Using the line that contains "You are a computer-use agent. Screen dimensions: 1356x896" as the first line and the last line of the data as the final one, give every line in that range again exactly.

===== Data in this exercise =====

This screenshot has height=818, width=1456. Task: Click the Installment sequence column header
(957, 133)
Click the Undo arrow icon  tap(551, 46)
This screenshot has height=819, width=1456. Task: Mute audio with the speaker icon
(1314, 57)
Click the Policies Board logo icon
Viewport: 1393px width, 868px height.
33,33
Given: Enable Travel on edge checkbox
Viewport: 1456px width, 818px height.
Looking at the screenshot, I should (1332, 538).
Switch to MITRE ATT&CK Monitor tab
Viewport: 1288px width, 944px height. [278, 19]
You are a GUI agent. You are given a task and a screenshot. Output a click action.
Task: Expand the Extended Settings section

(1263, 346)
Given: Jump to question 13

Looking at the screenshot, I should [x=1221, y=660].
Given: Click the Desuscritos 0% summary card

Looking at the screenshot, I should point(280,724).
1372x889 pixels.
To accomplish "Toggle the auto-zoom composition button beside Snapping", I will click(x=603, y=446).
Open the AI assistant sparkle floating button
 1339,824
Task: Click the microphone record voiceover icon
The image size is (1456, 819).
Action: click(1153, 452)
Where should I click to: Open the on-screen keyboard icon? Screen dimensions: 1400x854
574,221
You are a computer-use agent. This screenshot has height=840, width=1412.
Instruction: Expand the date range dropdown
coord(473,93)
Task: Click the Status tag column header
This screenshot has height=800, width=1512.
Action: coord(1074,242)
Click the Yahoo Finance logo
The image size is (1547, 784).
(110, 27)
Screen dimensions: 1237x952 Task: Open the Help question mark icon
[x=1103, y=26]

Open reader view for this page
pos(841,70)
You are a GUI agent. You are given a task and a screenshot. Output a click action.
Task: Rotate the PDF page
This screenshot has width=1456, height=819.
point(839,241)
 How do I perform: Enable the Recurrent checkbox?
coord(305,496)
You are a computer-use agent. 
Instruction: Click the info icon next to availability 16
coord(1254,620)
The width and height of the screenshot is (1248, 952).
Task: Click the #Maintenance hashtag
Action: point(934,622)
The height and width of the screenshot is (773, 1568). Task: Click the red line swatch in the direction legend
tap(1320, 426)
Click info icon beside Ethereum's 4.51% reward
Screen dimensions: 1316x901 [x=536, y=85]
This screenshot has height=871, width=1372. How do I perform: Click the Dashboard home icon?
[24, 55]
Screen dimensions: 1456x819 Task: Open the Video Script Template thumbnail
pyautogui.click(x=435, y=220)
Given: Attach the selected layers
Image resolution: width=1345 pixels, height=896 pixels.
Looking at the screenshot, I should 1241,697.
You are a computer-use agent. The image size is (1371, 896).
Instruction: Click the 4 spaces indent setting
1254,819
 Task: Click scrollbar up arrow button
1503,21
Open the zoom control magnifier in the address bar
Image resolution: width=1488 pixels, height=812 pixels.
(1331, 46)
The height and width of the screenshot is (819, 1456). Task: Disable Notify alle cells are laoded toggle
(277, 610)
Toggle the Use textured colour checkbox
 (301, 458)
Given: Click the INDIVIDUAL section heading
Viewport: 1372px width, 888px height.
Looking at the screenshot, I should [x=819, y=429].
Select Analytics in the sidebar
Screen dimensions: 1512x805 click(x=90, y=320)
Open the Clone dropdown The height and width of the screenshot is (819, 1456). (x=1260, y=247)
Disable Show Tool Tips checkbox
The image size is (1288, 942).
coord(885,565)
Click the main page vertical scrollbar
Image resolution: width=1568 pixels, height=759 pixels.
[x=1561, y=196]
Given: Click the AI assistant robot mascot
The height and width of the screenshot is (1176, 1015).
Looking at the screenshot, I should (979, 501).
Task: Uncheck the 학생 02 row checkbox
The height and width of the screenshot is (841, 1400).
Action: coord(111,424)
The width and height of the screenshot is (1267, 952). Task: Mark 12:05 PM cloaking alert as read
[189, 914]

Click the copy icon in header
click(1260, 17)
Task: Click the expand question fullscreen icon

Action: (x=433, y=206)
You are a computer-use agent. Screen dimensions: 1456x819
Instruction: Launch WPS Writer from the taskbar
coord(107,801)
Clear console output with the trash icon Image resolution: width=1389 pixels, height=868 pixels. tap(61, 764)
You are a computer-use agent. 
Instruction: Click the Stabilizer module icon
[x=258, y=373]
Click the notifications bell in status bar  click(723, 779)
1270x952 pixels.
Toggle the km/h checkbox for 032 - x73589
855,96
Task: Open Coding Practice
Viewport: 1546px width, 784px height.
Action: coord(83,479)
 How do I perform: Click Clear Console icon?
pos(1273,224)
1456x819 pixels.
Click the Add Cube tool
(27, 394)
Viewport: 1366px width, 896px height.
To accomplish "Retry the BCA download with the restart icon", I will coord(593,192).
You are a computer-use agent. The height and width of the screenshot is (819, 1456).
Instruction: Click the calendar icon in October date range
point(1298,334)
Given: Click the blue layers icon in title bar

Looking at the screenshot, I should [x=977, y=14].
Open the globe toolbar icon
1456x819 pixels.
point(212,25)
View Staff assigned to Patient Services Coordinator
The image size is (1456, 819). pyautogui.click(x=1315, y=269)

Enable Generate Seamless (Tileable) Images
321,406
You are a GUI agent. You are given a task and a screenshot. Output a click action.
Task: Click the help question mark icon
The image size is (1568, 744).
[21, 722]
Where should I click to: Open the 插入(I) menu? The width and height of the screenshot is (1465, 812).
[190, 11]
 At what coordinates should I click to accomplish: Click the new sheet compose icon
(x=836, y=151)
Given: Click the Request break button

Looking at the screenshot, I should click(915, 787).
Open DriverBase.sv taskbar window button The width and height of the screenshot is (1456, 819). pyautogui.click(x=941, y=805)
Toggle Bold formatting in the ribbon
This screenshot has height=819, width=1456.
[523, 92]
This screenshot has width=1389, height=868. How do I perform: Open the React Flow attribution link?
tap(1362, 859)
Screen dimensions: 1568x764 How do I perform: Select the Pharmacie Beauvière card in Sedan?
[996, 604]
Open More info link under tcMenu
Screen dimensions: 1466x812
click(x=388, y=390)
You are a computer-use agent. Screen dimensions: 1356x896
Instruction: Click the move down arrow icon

=====

● Solution for this task
You are a computer-use agent. Screen dimensions: 1356x896
Instruction: Click the move down arrow icon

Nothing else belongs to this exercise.